At their monthly meeting, the faculty approved changes in the requirements for graduation, specifically mandating study of English and history, a science requirement and exemption, depending on those offered at matriculation, from the requirement of a third foreign language. The new requirements went into effect with the 1922-23 academic year.

Professor of Latin Lily Ross Taylor explained the explicit requirement of study of English and history, said The Miscellany News, reflected the fact that "there was no substantial equivalent in any other course for the ability to express oneself given by English, and the foundation for social science and practice in library work given by history." Five subjects from the remaining disciplines were required, with special emphasis given to classical and foreign languages and science courses.

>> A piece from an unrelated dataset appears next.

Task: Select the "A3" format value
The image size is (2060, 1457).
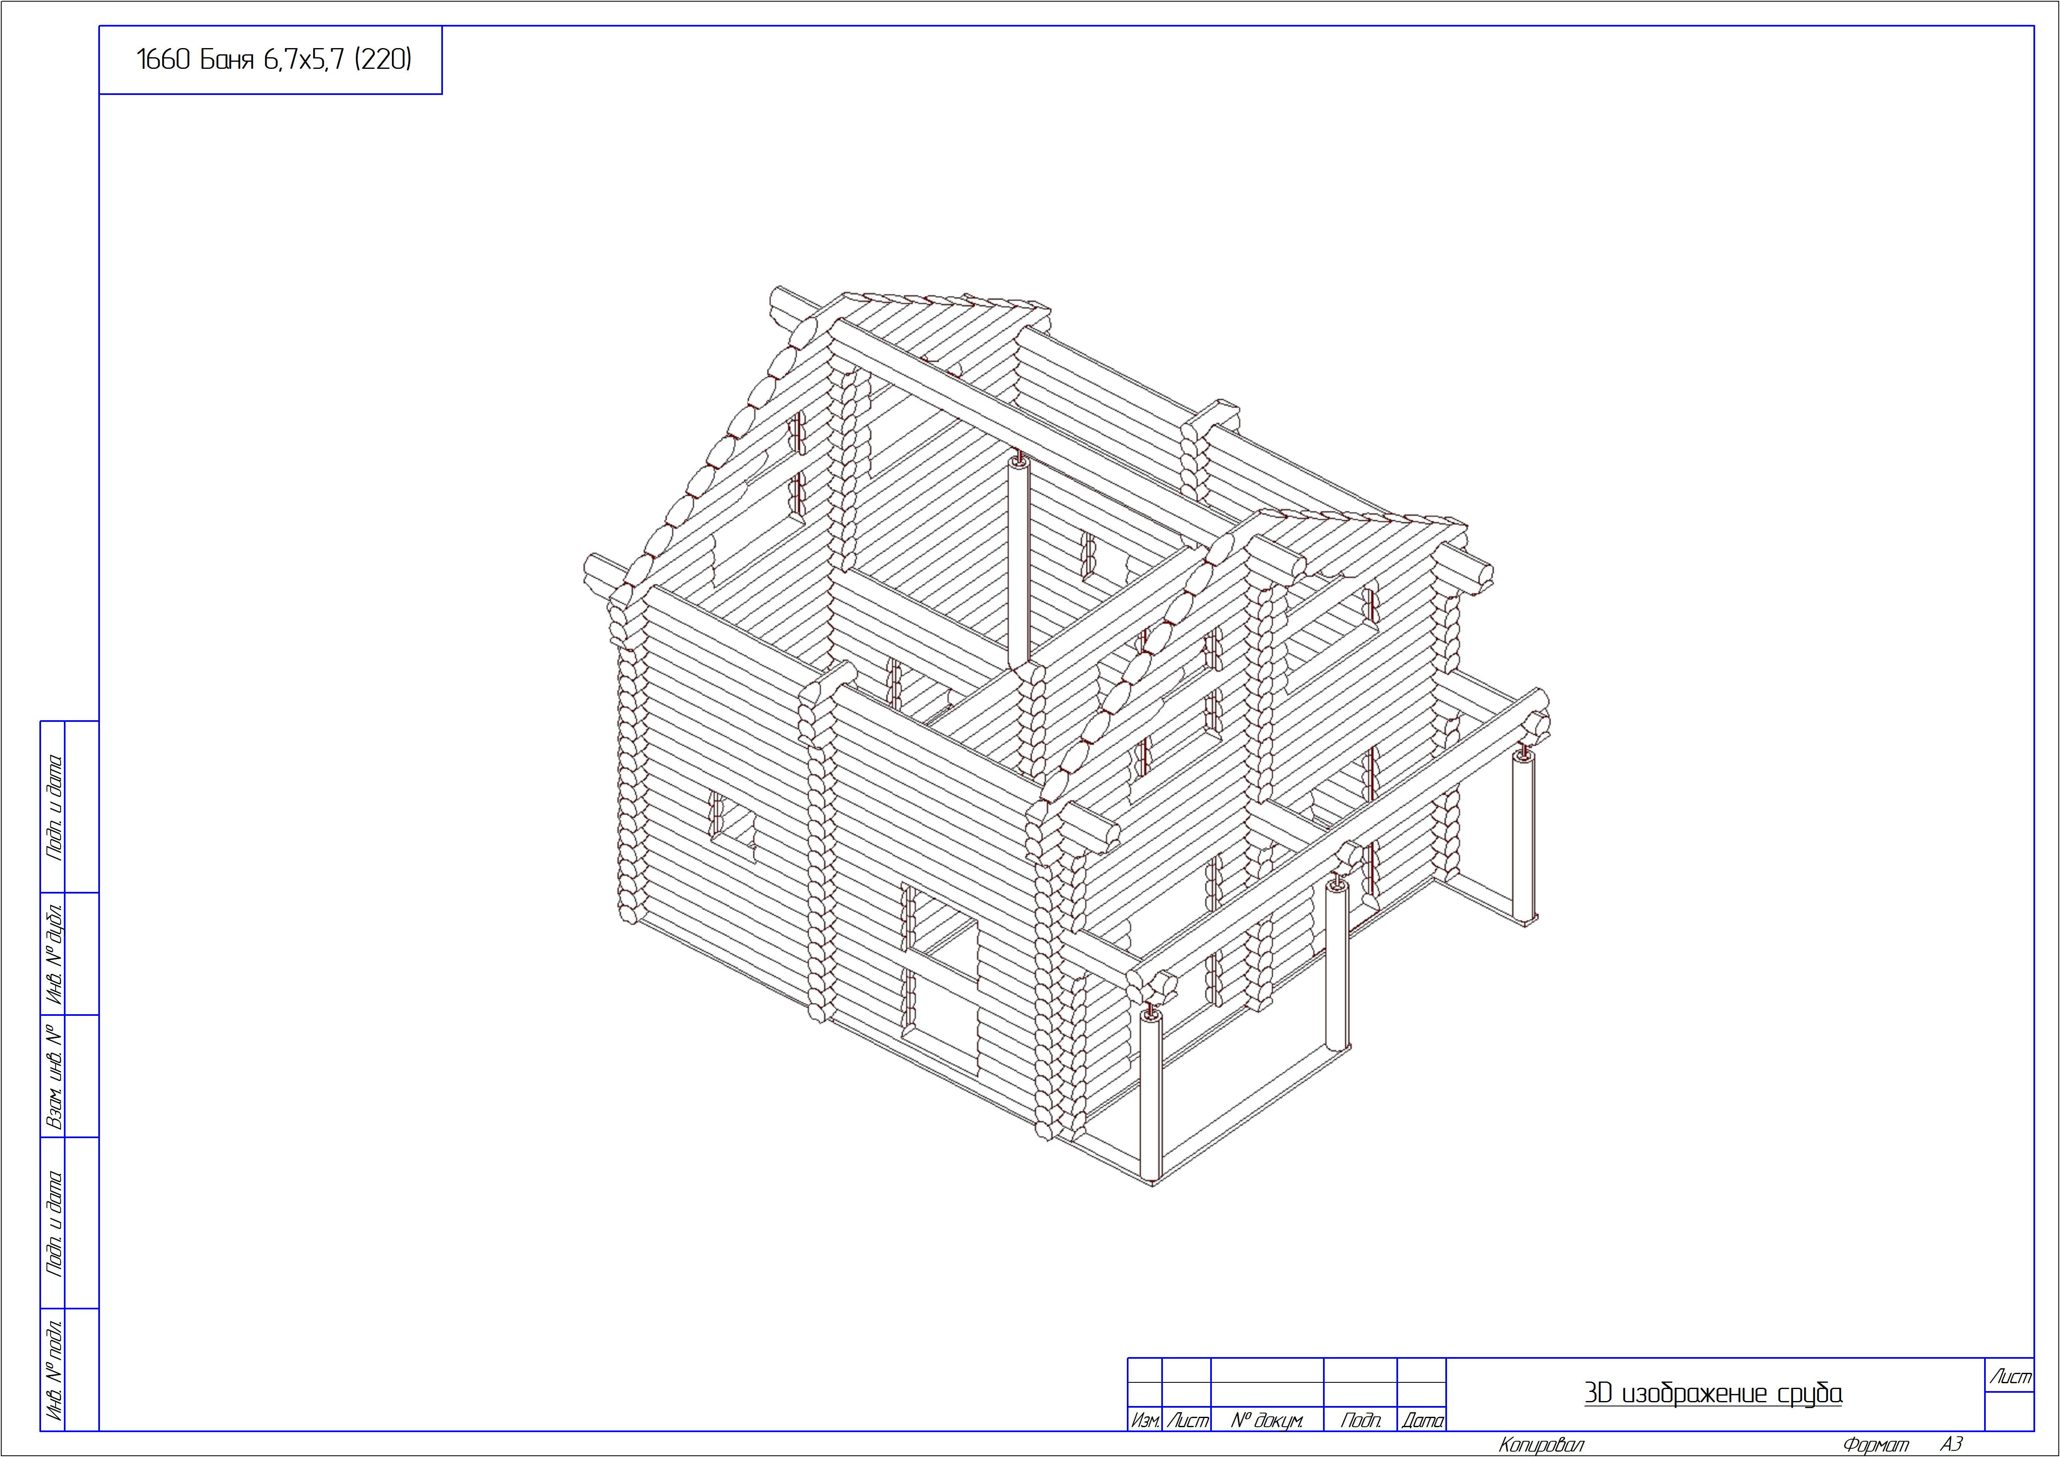Action: click(x=1951, y=1444)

"One of the chief reasons for changing the present system," The Misc reported, "is the need for more science in these times when science is so conspicuous. Up to this time only about 50% of the students have offered science for entrance." Students not entering Vassar with a study of science were expected in the new requirements to study either physics or chemistry and to elect another science coure in zoology, botany, geology, astronomy or physiology.

"In order to prevent an increase in the present requirements," The Misc. explained, "it is necessary to make some adjustment of the rest of the curriculum. The new system will do this, making even fewer requirements for students wo have had special advantages in preparation." Since about 20% of current year's freshman class entered with a third foreign language, the new plan offered such students exemption from the graduation requirement of three foreign langugages.